### Collected data entries
'''

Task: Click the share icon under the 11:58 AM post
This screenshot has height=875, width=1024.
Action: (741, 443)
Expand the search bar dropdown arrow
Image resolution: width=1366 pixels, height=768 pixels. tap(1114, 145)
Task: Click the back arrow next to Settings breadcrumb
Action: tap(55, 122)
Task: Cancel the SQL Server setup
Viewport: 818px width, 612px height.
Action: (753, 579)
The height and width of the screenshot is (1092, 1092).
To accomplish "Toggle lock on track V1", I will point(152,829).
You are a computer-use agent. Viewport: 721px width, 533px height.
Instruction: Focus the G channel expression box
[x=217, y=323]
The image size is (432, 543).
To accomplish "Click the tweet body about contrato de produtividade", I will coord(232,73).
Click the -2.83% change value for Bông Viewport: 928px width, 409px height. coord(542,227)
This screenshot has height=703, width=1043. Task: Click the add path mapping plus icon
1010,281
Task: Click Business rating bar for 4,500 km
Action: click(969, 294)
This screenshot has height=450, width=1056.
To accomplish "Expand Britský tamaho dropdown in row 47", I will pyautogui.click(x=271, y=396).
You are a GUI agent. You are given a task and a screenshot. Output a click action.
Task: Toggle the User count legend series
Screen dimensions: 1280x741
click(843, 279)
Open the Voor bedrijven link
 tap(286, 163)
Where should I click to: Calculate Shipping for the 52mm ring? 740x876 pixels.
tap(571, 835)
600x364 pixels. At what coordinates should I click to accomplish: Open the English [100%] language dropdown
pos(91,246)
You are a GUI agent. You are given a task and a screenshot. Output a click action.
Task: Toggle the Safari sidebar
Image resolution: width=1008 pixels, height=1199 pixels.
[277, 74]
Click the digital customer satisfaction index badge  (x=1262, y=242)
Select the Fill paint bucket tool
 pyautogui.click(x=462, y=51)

'''

### What you should do
Write out all the entries exactly.

### Written solution
Task: Click the share icon under the 11:58 AM post
This screenshot has height=875, width=1024.
Action: (741, 443)
Expand the search bar dropdown arrow
Image resolution: width=1366 pixels, height=768 pixels. tap(1114, 145)
Task: Click the back arrow next to Settings breadcrumb
Action: tap(55, 122)
Task: Cancel the SQL Server setup
Viewport: 818px width, 612px height.
Action: (753, 579)
The height and width of the screenshot is (1092, 1092).
To accomplish "Toggle lock on track V1", I will point(152,829).
You are a computer-use agent. Viewport: 721px width, 533px height.
Instruction: Focus the G channel expression box
[x=217, y=323]
The image size is (432, 543).
To accomplish "Click the tweet body about contrato de produtividade", I will coord(232,73).
Click the -2.83% change value for Bông Viewport: 928px width, 409px height. coord(542,227)
This screenshot has height=703, width=1043. Task: Click the add path mapping plus icon
1010,281
Task: Click Business rating bar for 4,500 km
Action: click(969, 294)
This screenshot has height=450, width=1056.
To accomplish "Expand Britský tamaho dropdown in row 47", I will pyautogui.click(x=271, y=396).
You are a GUI agent. You are given a task and a screenshot. Output a click action.
Task: Toggle the User count legend series
Screen dimensions: 1280x741
click(843, 279)
Open the Voor bedrijven link
 tap(286, 163)
Where should I click to: Calculate Shipping for the 52mm ring? 740x876 pixels.
tap(571, 835)
600x364 pixels. At what coordinates should I click to accomplish: Open the English [100%] language dropdown
pos(91,246)
You are a GUI agent. You are given a task and a screenshot. Output a click action.
Task: Toggle the Safari sidebar
Image resolution: width=1008 pixels, height=1199 pixels.
[277, 74]
Click the digital customer satisfaction index badge  (x=1262, y=242)
Select the Fill paint bucket tool
 pyautogui.click(x=462, y=51)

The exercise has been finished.